A cage entirely of our own making



David Shipley has a very useful Critic piece on the self-imposed nature of Britain’s governing crisis. It's the weird aspect of our political problems, that they are so obvious and suitable legislative remedies are not obscure. 


The broken state of Britain

Britain’s governing crisis is not imposed from outside – it is chosen

In the UK there are signs of state failure everywhere for those with eyes to see. Dominic Cummings says that “the whole wider Whitehall system is fundamentally broken”. He isn’t alone. More than half of MPs polled think Whitehall is working “badly”, and even our machine-man Prime Minister has observed that “too many people in Whitehall are comfortable in the tepid bath of managed decline”. Even the “delight” with which ministers welcomed Alaa Abd El-Fattah to Britain has been blamed on “the supremacy of the Stakeholder State” by Starmer’s former Director of Strategy, Paul Ovenden.

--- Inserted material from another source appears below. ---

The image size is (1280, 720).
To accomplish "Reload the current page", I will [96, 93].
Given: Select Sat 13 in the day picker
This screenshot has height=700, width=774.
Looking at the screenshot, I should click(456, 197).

The British people know their state is broken. In the 2024 British Social Attitudes survey 79% of us said that our system of governing “could be improved a lot/a great deal”. In truth this is unsurprising. We live under a regime which hasn’t built a reservoir since 1992, hasn’t brought a nuclear power plant online since 1995, which struggles to complete a high speed rail link between two cities a mere 130 miles apart, in which GDP per capita has barely grown in almost 20 years, in which energy costs are ruinously high, youth unemployment is rising and which is unable to defend its own borders, or keep its citizens safe from a wave of serious crime committed by recent migrants.


The whole piece is well worth reading as a reminder that Mr Shipley is right, the mess we're in is obvious and could be remedied by appropriate acts of Parliament. As he says, our cage could be shattered with a word. 

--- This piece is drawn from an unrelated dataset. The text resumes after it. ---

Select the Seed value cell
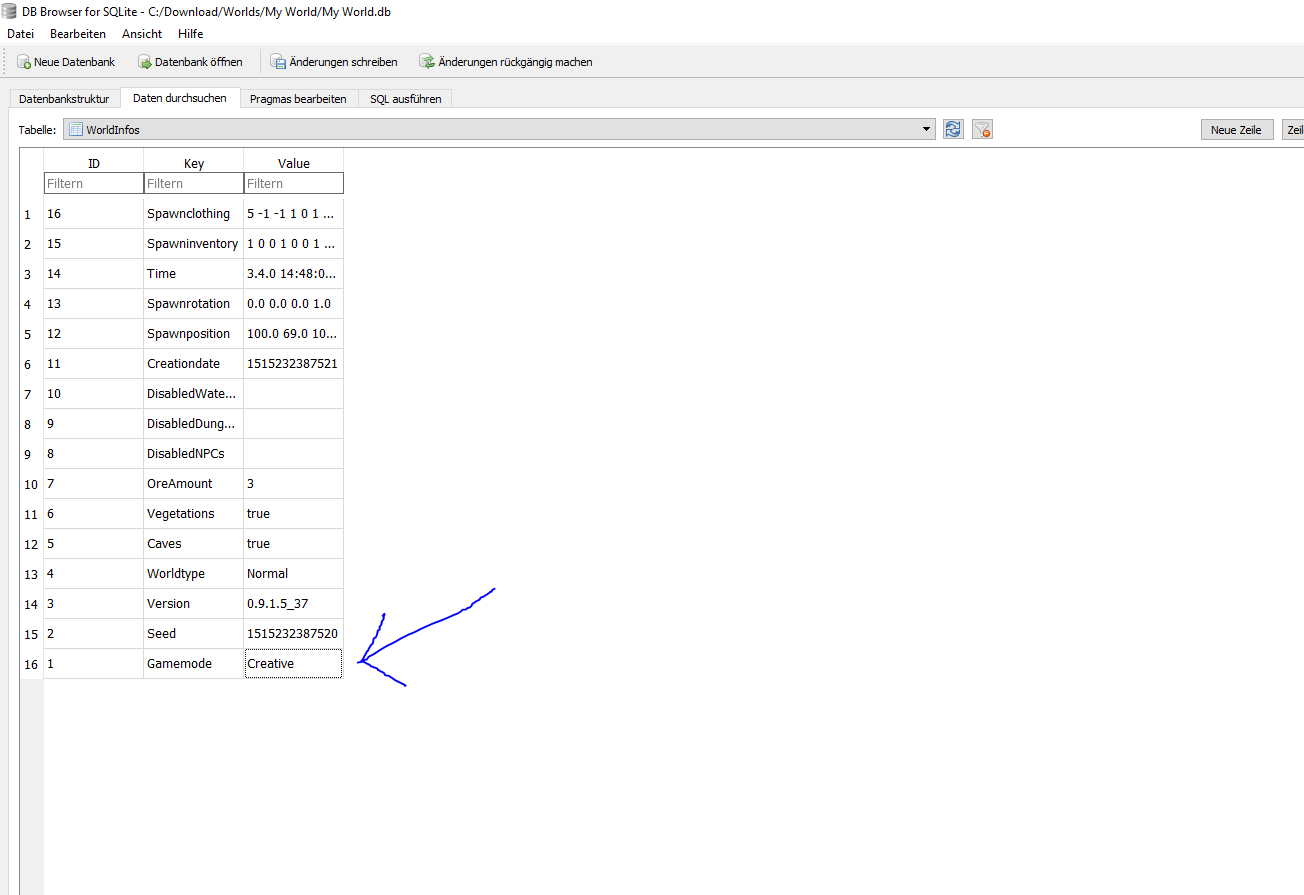 (x=293, y=634)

Yet when we consider the issue in terms of a cage, we enter the murky world of human behaviour, conditioning, comfort zones and ambitious charlatans. 


Those who govern us seem unable to imagine a society which doesn’t function (or rather fails to function) pretty much like the UK today. The legal and conceptual framework we exist within is treated as though it’s geography, or weather — something to be accepted, or adapted to. The reality is that all these limitations are tools of our own making. They are tools which have long since ceased to work.

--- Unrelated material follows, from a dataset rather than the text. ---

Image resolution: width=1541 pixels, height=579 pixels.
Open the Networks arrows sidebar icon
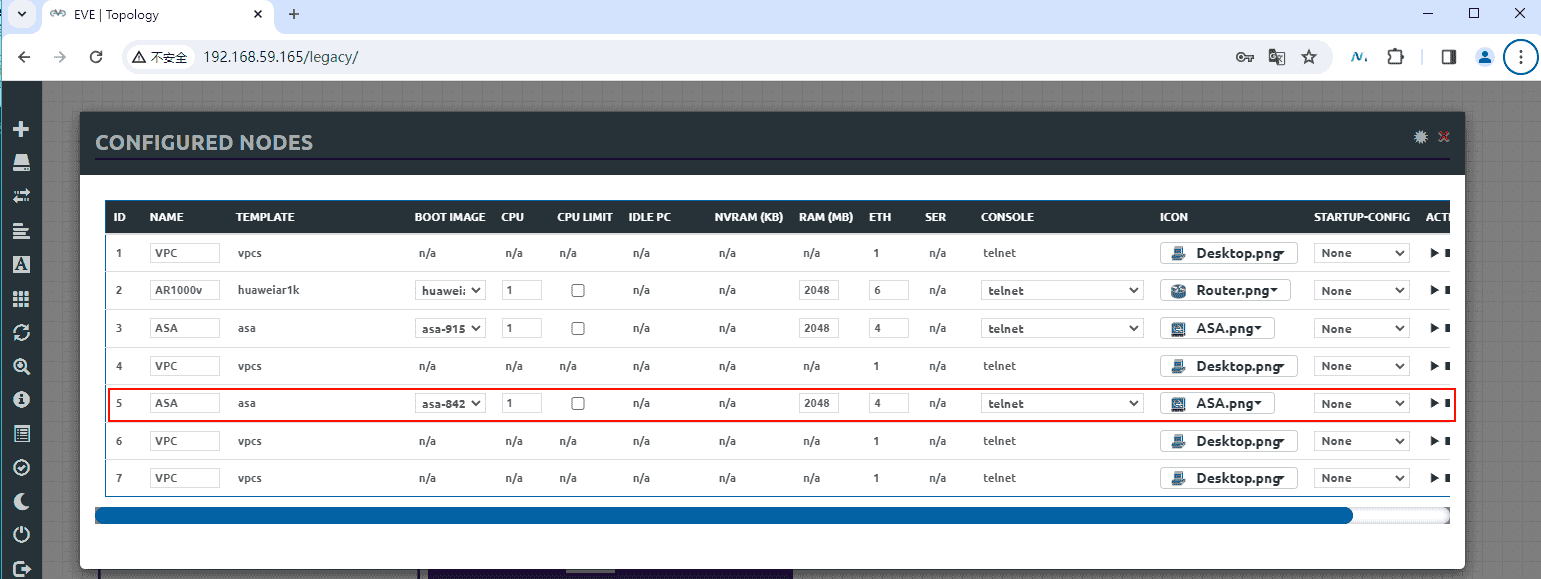(x=21, y=195)
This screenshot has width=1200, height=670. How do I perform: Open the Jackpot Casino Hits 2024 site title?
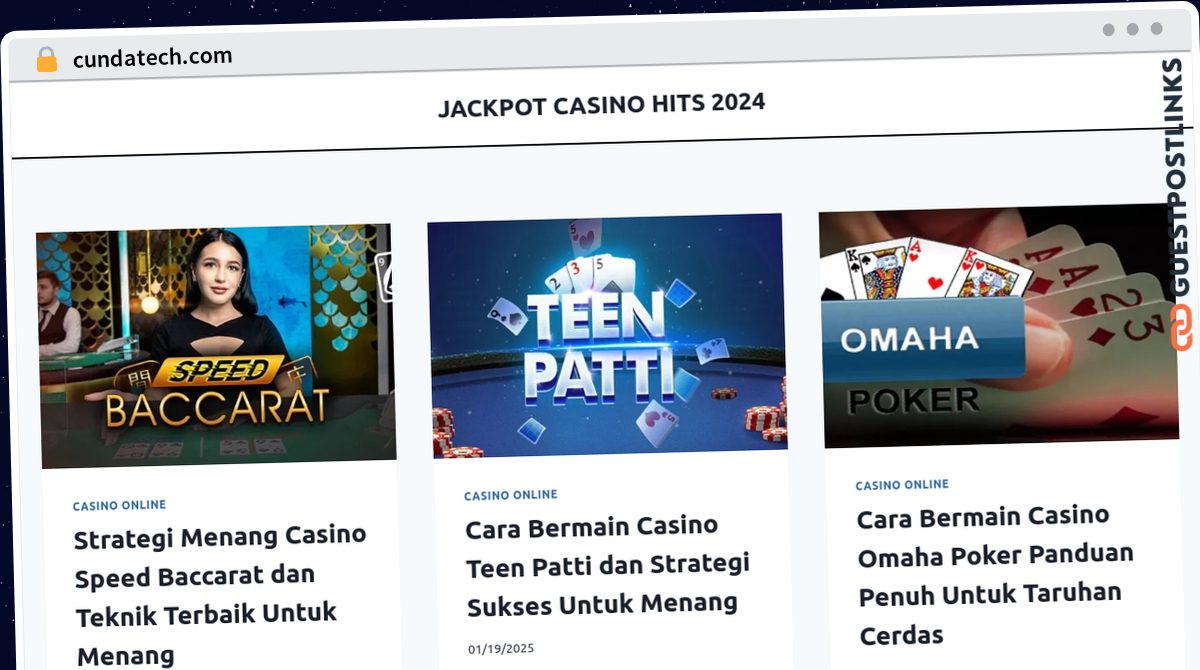(x=601, y=104)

Despite this, almost our entire political and media class seem unable to imagine a world without those broken tools. And so our nation remains bound in a cage entirely of our own making, which we could shatter with a word.


4 comments:

DiscoveredJoys said...

Perhaps another reason why the political class mostly wanted to 'Remain'. It was so easy to shrug one's shoulders and claim the EU tied our hands and so we couldn't do anything.

And even when the EU curtain was pulled back to reveal an unelected Commission shouting instructions into a megaphone rather than a Wizard there were few UK MPs willing to step up those that did (Boris Johnson and Liz Truss for instance) were soon rubbished).

Perhaps that is why Farage and Reform are being pre-rubbished to avoid anyone having to do anything...

A K Haart said...

DJ - yes. 'Remain' was the easy option, no need to do anything on our own initiative, just be part of a bigger machine. It seems to be a very powerful influence on politics and government.

I'm sure you are right, Farage and Reform are being pre-rubbished to avoid anyone having to do anything. It doesn't matter how effective their policies would be, they would involve too much responsibility and effort.

"The world is too complex and coping with it is too much effort, so let's go and hide in the EU."

Tammly said...

'Too much effort so let's go and hide in the EU' was rather the thought prevalent in the 1950s and 60s amongst our political elites and civil servants. They had no effective answers to Britain's decline and they thought that route would lead to salvation. They were badly wrong.

A K Haart said...

Tammly - there was always a touch of fanciful idealism in there too, a notion that people with a broad 'European' and technocratic outlook were the elites of the future and national patriotism was a pre-war antique best discarded. It's still there of course.